Thursday, December 24, 2009

How a Holiday Soup Kitchen Should Be

It's Christmas Eve, so sometime in the next 24 hours you'll probably see some reporter running a piece where they do the usual feel-good news showing volunteers ladling out plates of food to feed those less fortunate. 

Pretty much always, the place looks sterile and cheerless except for the rows and rows of people being fed.  Now I'm not trying to detract from the good folks who are doing what they can to see that others don't go with empty bellies. 

Then again, I've had friends who've been homeless or at least poor enough that they needed a soup kitchen before.  They generally tell stories about being forced to sit through some sort of religious service and get themselves "saved" before they can eat.

So on this Christmas Eve night, I wanted to remember, and tell you about, a "soup kitchen" that to me, modeled the way this should be done.  It was about 20 years ago, Thanksgiving, and I was living near Woodstock, NY.  Don't know how I got word of it exactly, but it traveled through the hippy-vine and reached me.

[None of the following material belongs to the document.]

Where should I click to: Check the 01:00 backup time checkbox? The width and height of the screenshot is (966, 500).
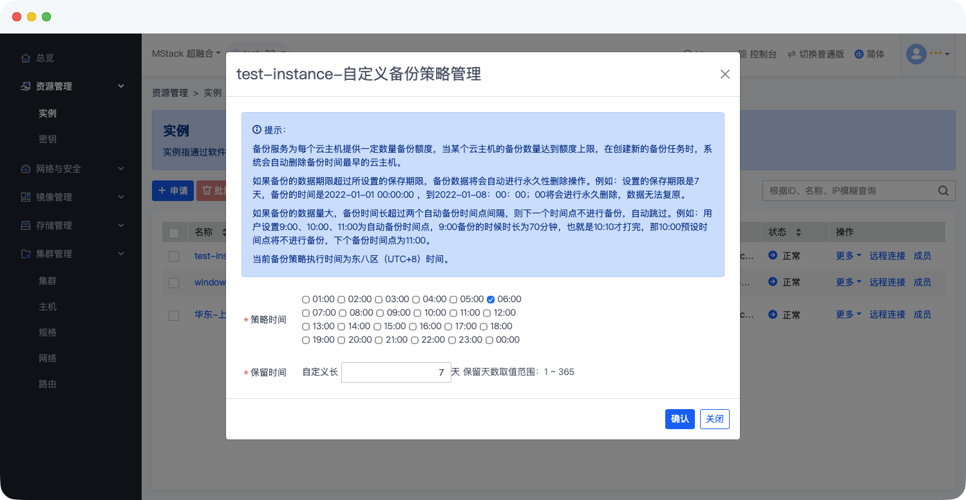[x=306, y=300]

We showed up at a church which had donated space for the night.  I brought a couple roasted turkeys, some pies, some veggies and stuff, and my flute.  The "volunteers" set up the tables and plated out food for the needy folks.  Everyone had brought a crazy amount of food, so after we made sure that everyone in need had all they could eat, the rest of us got plates too, and sat down with our homeless neighbors, sharing love and stories.  Once we'd all eaten our fill, we whipped out the musical instruments:  my flute, a bucket-load of guitars, a couple violins and a damn fine harmonica or two.  We ate, played music and danced and had a great time.  The party lasted well into the night and by the end of it, you couldn't separate the "give-ers" from "give-ees" and know which was which.  And those of us "haves" felt as gifted by the night as the "have-nots".  Probably more so.

The only sad thing, is people seem to get out for stuff like this only one or two nights a year.  But those have-not folks need to eat the other 363 days or so too, right?

I can't do it all, and you can't either.  But once I'm set up in my new home, I'm going to try to replicate this sort of Alice's Restaraunt Massacre "soup kitchen".  (Without the pile of garbage or the twenty seven eight-by-ten colour glossy pictures with circles and arrows and a paragraph on the back of each one, lets hope.)

And do it more than once or twice a year.